Your answer is every line of the material below in which the string "agent" occurs.

-=-=-=-=-

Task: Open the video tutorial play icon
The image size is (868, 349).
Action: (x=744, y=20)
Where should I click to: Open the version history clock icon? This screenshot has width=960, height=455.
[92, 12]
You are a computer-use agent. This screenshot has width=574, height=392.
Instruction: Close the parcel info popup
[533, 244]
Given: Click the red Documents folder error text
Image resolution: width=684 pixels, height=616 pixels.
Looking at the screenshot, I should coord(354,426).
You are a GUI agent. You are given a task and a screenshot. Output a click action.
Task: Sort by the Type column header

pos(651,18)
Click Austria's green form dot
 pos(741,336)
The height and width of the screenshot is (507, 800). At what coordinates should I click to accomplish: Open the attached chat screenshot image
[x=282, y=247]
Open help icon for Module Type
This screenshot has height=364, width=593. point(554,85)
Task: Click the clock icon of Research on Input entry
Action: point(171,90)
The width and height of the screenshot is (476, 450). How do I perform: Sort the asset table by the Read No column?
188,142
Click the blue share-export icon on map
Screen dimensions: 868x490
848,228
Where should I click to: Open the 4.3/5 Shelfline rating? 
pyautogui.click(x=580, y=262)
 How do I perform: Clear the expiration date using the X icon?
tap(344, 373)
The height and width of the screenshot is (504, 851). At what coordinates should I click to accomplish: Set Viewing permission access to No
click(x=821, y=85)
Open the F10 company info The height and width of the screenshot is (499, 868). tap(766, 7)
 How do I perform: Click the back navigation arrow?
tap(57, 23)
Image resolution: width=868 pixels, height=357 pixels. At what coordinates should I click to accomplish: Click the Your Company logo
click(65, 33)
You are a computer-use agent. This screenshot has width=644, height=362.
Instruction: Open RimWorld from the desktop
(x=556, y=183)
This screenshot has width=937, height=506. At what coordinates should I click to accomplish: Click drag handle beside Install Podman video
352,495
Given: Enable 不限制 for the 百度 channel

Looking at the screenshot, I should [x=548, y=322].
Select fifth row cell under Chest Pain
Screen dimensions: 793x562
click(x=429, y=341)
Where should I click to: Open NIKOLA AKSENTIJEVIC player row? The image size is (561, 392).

-=-=-=-=-

→ Expected output
You are a computer-use agent. This screenshot has width=574, height=392.
You are a GUI agent. You are given a task and a screenshot. Output a click action.
You are a computer-use agent. This screenshot has width=644, height=362.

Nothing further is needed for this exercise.